------ ENTRIES ------

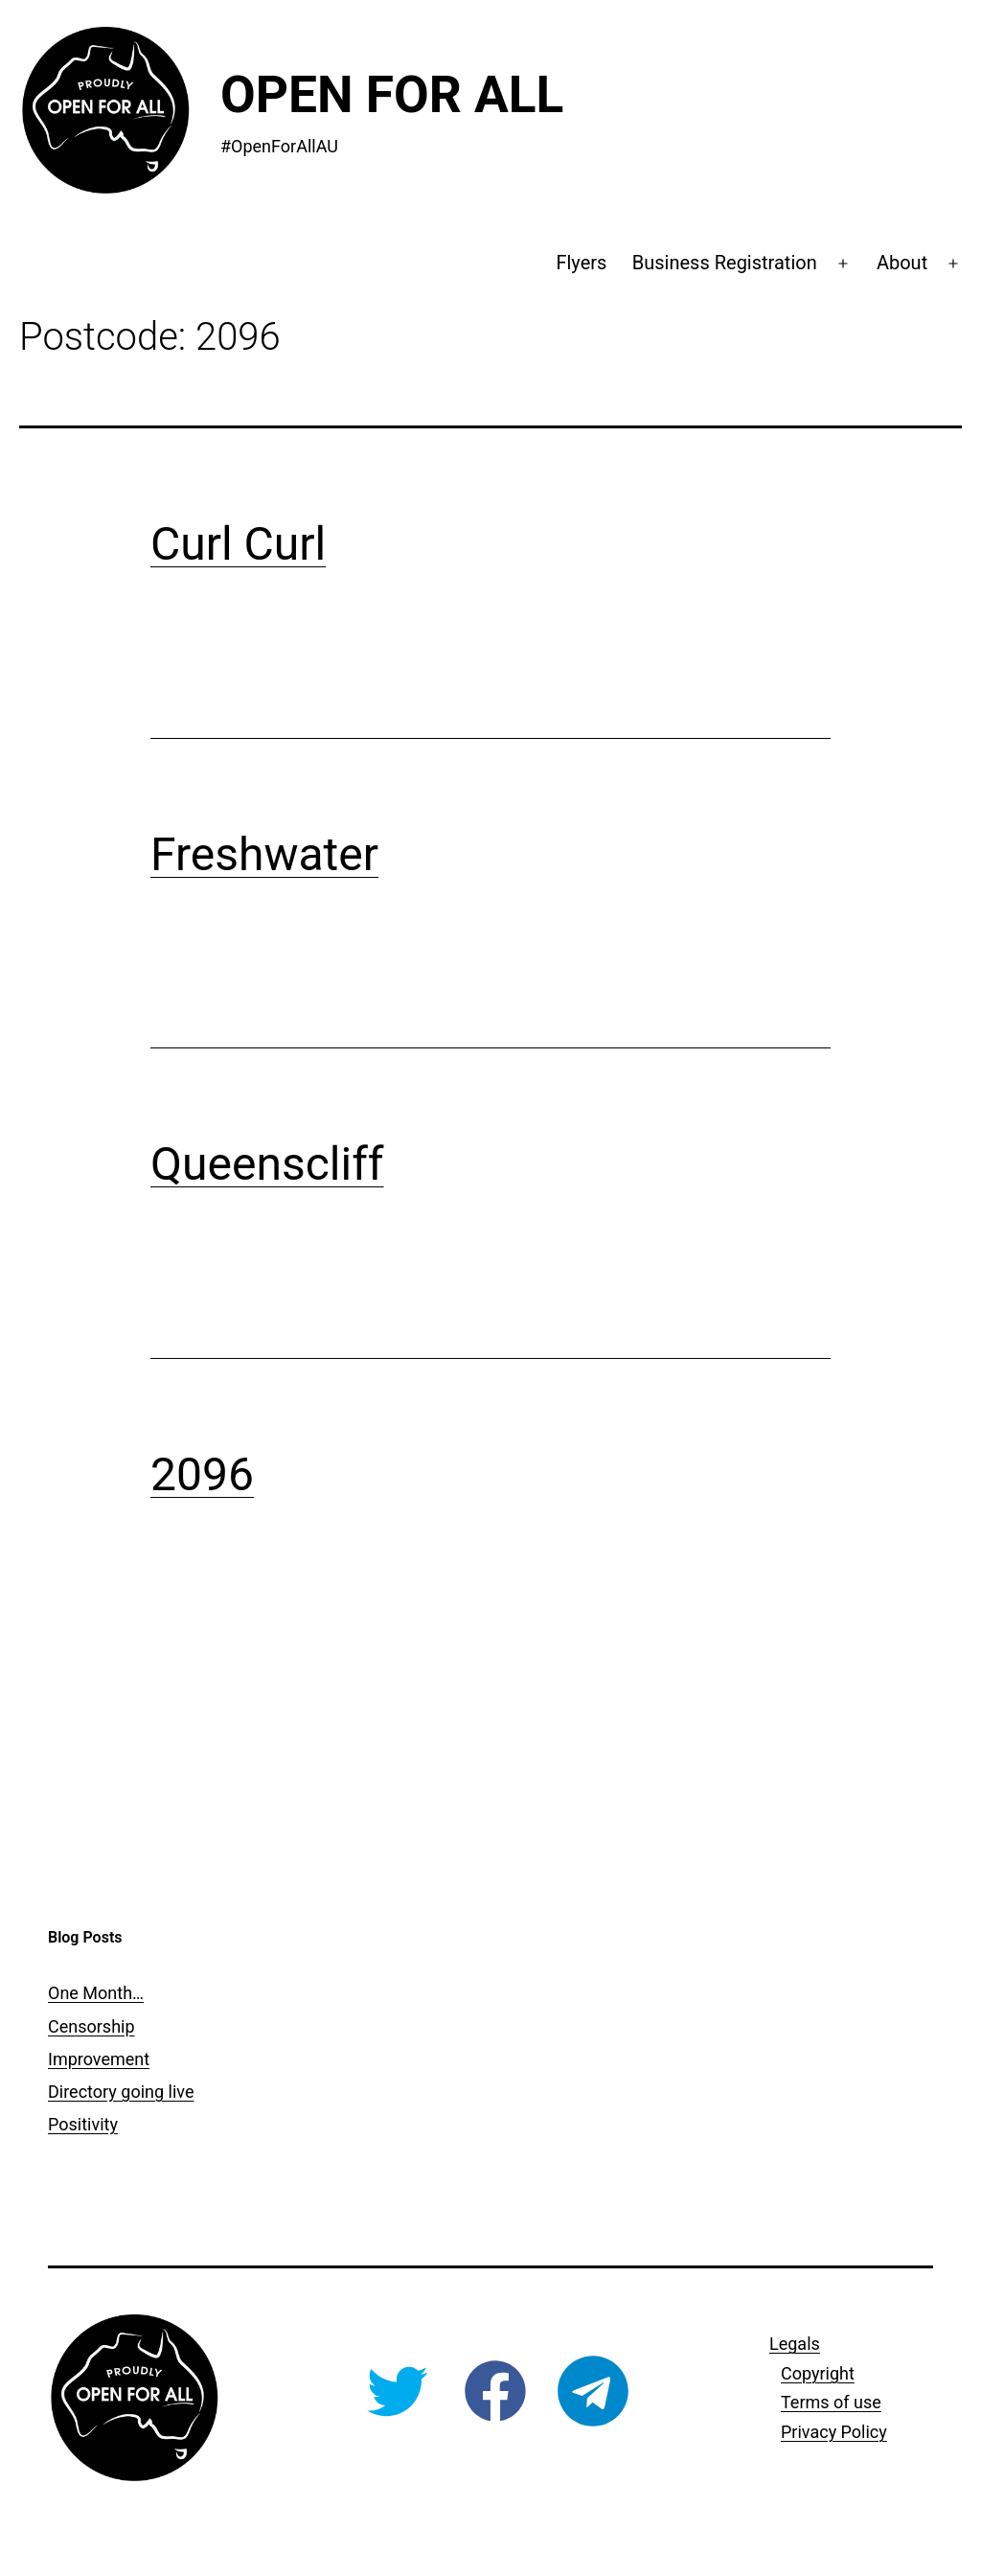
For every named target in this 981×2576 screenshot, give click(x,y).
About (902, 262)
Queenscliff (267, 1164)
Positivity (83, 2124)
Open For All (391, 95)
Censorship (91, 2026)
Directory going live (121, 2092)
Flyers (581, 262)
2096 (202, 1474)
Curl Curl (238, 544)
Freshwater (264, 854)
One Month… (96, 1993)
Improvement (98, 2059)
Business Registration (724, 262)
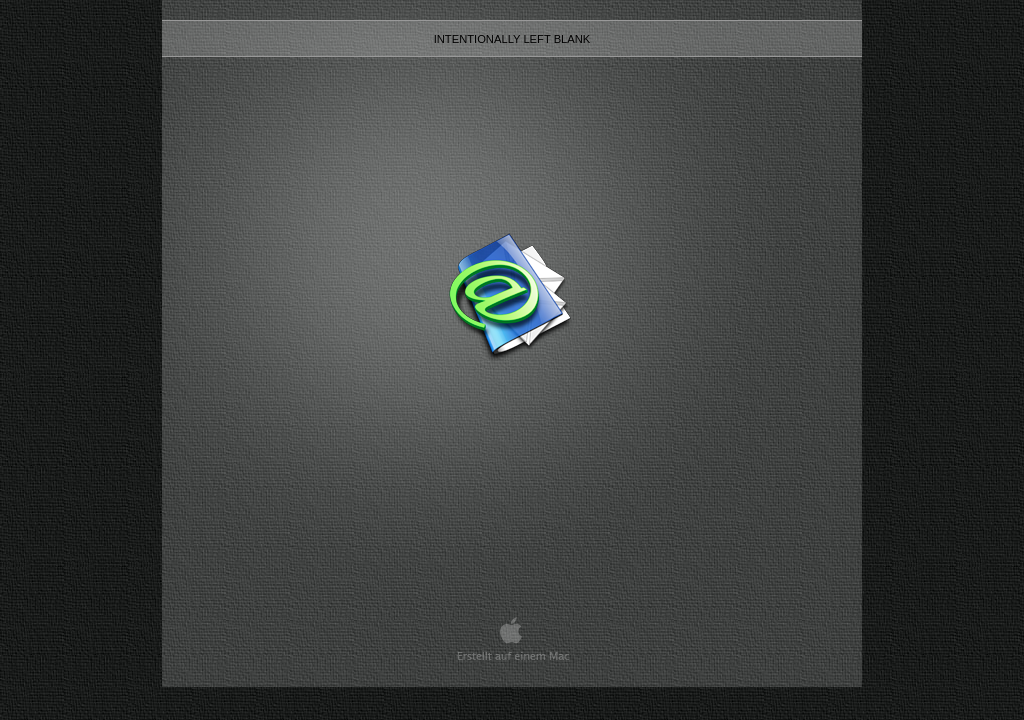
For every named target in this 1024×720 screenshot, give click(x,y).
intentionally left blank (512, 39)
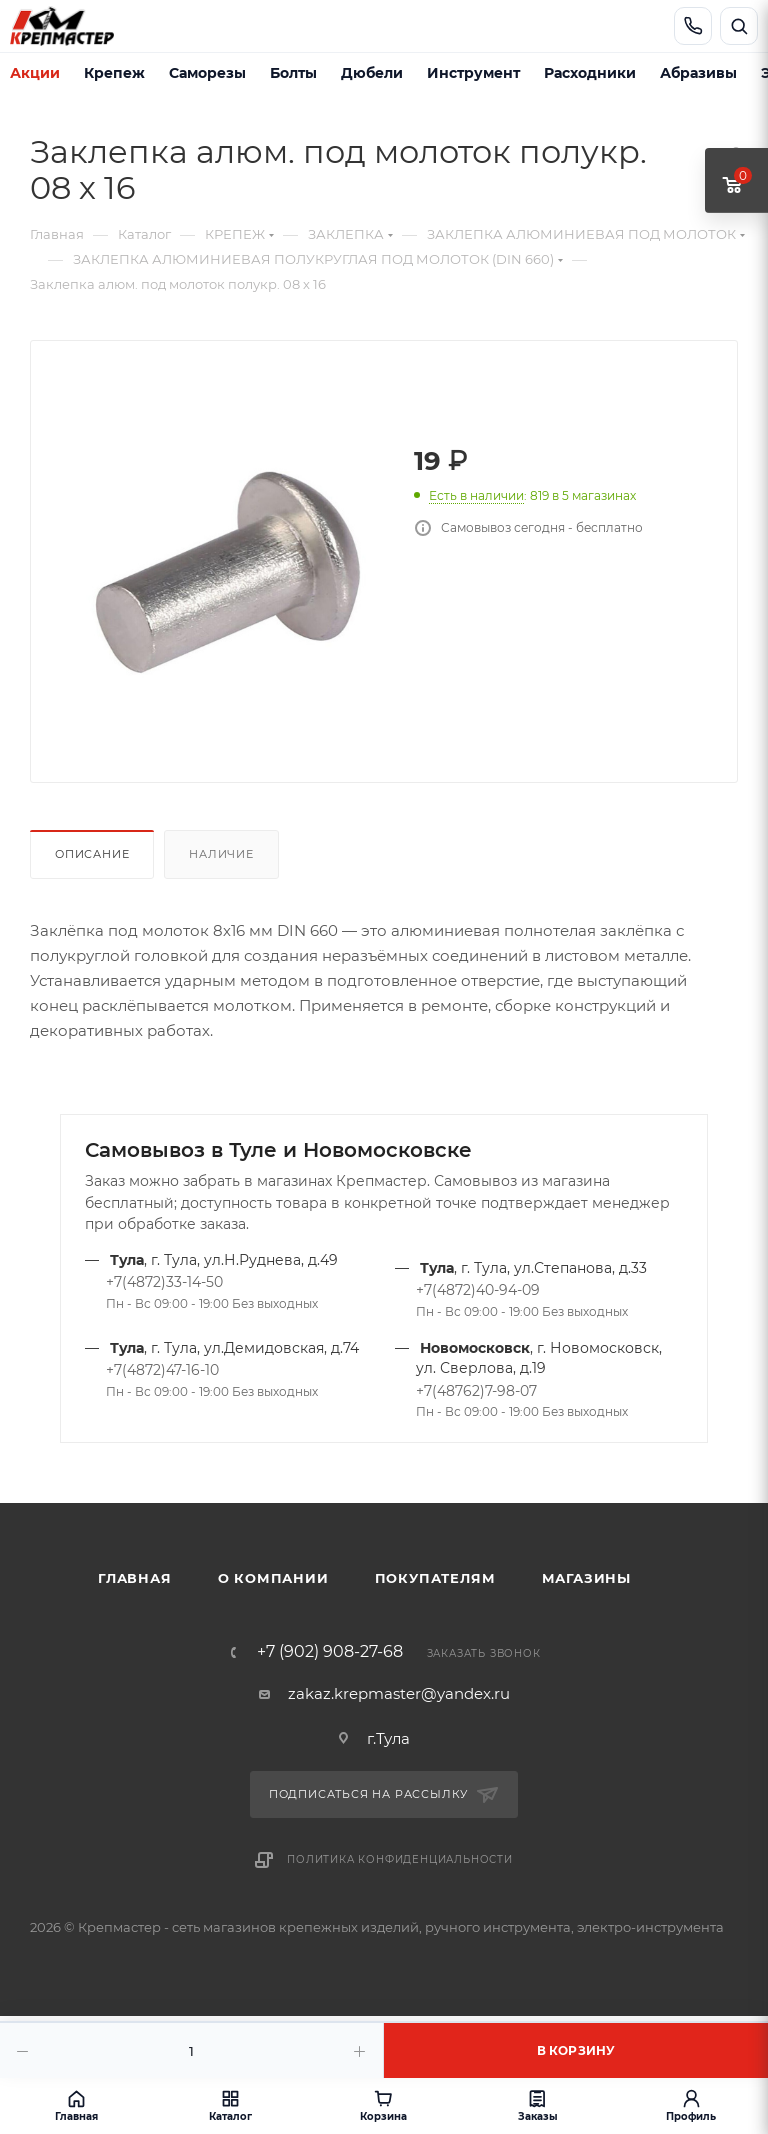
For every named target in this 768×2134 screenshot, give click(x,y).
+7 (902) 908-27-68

------

- WHAT YOU NEED TO DO -
Can you turn all the entries above into a numbered list, omitting blank lines and leaving the pictures out?

- REPLY TO THE EXERCISE -
1. For every named target in this 981×2576 screenshot, give click(x,y).
2. About (902, 262)
3. Queenscliff (267, 1164)
4. Positivity (83, 2124)
5. Open For All (391, 95)
6. Censorship (91, 2026)
7. Directory going live (121, 2092)
8. Flyers (581, 262)
9. 2096 (202, 1474)
10. Curl Curl (238, 544)
11. Freshwater (264, 854)
12. One Month… (96, 1993)
13. Improvement (98, 2059)
14. Business Registration (724, 262)
15. For every named target in this 1024×720 screenshot, give click(x,y).
16. intentionally left blank (512, 39)
17. For every named target in this 768×2134 screenshot, give click(x,y).
18. +7 (902) 908-27-68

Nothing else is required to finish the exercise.